> AIM OF THE TASK
Repeat exactly the line that contains "This screenshot has width=1362, height=896." and every line below it to the end of the material, omitting all others.

> PROVIDED ENTRIES

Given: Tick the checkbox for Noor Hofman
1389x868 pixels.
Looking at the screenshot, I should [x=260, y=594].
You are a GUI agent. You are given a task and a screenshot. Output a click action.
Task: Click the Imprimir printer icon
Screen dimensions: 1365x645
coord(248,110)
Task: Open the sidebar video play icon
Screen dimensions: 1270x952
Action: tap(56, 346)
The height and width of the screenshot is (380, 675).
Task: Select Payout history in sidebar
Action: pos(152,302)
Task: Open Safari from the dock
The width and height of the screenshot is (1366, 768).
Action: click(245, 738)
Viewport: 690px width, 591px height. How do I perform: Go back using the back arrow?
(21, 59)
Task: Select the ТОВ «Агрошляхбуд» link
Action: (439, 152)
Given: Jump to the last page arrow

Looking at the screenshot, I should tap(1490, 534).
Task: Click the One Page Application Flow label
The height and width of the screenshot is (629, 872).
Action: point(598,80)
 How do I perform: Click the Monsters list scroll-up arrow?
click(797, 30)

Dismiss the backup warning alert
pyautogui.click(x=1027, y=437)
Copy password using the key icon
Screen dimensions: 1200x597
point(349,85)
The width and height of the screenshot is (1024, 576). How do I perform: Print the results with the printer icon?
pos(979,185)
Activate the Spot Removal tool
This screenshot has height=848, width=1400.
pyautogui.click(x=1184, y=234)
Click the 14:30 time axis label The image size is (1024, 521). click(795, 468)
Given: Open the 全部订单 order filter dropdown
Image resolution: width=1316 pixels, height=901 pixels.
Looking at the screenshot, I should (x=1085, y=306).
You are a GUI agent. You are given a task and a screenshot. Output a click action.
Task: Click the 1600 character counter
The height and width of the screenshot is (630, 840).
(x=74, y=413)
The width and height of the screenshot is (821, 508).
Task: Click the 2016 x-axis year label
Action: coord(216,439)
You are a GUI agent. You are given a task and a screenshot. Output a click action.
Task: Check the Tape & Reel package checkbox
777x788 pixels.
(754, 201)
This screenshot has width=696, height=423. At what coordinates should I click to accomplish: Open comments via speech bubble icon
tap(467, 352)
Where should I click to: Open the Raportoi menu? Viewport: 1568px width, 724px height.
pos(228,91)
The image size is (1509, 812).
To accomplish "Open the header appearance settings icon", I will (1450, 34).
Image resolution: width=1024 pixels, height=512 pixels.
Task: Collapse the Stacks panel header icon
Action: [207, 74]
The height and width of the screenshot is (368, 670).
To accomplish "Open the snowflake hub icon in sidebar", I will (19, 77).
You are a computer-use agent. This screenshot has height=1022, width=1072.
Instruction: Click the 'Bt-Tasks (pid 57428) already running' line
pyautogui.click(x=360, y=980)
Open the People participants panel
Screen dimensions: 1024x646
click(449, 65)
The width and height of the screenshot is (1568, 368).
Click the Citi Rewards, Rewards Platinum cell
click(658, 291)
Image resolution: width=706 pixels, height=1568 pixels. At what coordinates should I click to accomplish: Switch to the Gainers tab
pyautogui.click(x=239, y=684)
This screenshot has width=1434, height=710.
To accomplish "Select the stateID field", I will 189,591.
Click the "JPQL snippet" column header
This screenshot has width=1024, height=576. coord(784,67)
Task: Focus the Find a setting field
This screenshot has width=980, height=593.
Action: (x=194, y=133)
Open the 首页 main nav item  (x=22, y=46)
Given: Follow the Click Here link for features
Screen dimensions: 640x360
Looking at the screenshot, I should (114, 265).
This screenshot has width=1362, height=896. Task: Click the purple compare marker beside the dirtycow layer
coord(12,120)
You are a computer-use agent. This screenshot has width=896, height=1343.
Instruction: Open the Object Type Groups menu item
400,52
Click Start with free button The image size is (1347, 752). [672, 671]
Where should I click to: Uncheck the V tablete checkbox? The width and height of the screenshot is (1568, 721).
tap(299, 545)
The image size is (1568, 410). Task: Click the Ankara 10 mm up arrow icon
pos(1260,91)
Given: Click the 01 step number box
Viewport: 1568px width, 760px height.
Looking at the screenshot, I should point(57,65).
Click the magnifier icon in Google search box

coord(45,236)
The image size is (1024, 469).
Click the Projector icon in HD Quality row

> ANSWER AREA
This screenshot has width=1362, height=896. Task: Click the purple compare marker beside the dirtycow layer
coord(12,120)
You are a computer-use agent. This screenshot has width=896, height=1343.
Instruction: Open the Object Type Groups menu item
400,52
Click Start with free button The image size is (1347, 752). [672, 671]
Where should I click to: Uncheck the V tablete checkbox? The width and height of the screenshot is (1568, 721).
tap(299, 545)
The image size is (1568, 410). Task: Click the Ankara 10 mm up arrow icon
pos(1260,91)
Given: Click the 01 step number box
Viewport: 1568px width, 760px height.
Looking at the screenshot, I should point(57,65).
Click the magnifier icon in Google search box

coord(45,236)
The image size is (1024, 469).
Click the Projector icon in HD Quality row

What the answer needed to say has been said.